### Task directions:
Each line from the one containing "Официальный сайт Министерства" to the end of the entries is to be repeated exactly, and no other line.

### Exercise materials:
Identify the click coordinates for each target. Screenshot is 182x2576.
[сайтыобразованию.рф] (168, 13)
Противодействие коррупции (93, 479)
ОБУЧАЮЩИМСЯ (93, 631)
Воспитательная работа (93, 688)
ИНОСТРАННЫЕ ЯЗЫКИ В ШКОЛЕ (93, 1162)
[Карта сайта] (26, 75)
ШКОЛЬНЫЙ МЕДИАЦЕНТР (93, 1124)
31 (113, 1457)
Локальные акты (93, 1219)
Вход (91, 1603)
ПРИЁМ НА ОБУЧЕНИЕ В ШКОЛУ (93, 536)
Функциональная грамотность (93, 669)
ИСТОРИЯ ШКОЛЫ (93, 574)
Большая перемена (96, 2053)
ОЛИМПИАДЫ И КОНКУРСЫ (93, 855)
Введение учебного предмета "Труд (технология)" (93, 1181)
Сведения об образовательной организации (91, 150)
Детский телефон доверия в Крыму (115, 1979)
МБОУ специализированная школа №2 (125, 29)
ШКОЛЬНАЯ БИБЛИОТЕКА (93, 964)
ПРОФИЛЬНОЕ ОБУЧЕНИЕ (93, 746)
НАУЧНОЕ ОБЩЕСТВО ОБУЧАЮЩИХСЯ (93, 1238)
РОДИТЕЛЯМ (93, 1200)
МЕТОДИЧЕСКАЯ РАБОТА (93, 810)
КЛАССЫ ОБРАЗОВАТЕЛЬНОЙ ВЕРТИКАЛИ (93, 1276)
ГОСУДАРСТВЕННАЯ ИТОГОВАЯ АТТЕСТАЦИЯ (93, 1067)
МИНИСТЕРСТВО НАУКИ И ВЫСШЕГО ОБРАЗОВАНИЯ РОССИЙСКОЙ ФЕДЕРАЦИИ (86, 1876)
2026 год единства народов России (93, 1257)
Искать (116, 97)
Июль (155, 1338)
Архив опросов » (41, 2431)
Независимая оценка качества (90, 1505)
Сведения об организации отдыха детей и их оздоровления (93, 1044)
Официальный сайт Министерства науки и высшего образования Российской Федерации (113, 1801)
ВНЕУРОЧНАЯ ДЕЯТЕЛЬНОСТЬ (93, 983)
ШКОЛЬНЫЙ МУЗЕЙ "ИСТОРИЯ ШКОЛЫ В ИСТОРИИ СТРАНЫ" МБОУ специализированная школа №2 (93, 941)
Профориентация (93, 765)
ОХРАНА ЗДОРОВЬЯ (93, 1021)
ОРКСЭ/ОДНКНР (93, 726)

### Answer area:
Официальный сайт Министерства науки и высшего образования Российской Федерации (113, 1801)
ВНЕУРОЧНАЯ ДЕЯТЕЛЬНОСТЬ (93, 983)
ШКОЛЬНЫЙ МУЗЕЙ "ИСТОРИЯ ШКОЛЫ В ИСТОРИИ СТРАНЫ" МБОУ специализированная школа №2 (93, 941)
Профориентация (93, 765)
ОХРАНА ЗДОРОВЬЯ (93, 1021)
ОРКСЭ/ОДНКНР (93, 726)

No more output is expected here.